Rational Design of a New Class of Versatile Enzyme-Based Biosensors

Abstract

The majority of enzyme-based sensors rely on electrochemical approaches for continuous monitoring. For example, commercially available glucometers are electrochemical-based sensors. However, these sensors are not suitable for contactless monitoring as electron signals require direct conduction from the enzyme reaction site to the signal analyzing unit. Fluorescent dyes, on the other hand, emit photons that can penetrate certain barriers, making them ideal candidates for contactless monitoring. In this study, we investigated the design and functionality of a new class of biosensors based on the conjugation of enzymes with pH-sensitive fluorophores, creating a novel single-molecule biosensor capable of versatile, contactless detection of different disease- and treatment-related biomarkers. We conjugated various enzymes (glucose oxidase, phenylalanine ammonia-lyase, and β-lactamase) with pH-sensitive fluorophores (FITC and pH-sensitive Cy7 derivatives) and tuned linkers’ properties to modulate the distance between the enzyme and fluorophore, as well as the hydrophilicity of the linker.

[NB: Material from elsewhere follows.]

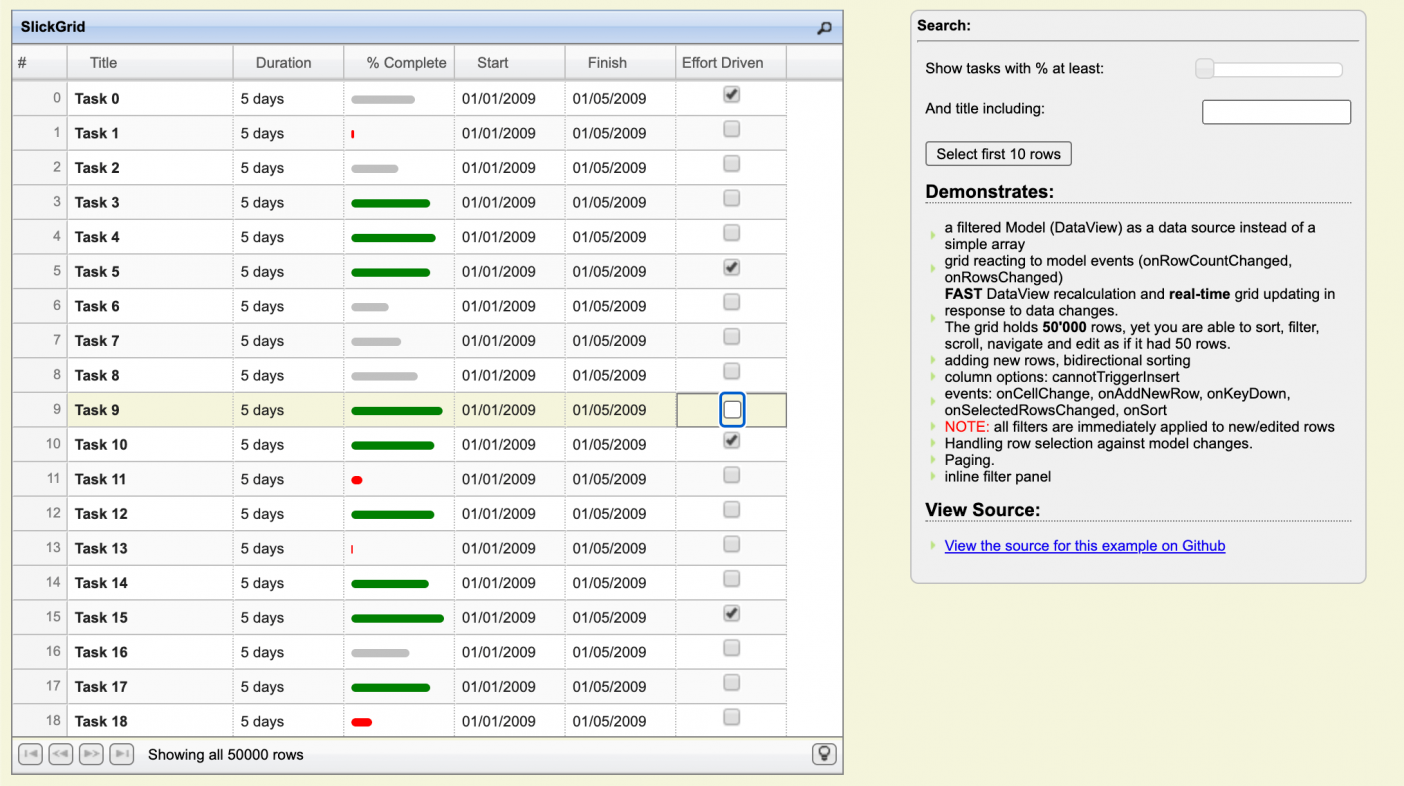Sort the grid by the Start column
1404x786 pixels.
point(493,62)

The experimental data demonstrate that fluorophore-conjugated enzymes exhibit substrate-dependent fluorescence responses under physiologically relevant buffered conditions, enabling the quantitative analysis of substrate concentrations through fluorescent signal detection. This innovative sensor design not only provides critical insights into enzyme-based fluorescent detection mechanisms but also represents a promising candidate for the development of next-generation contactless biosensing platforms.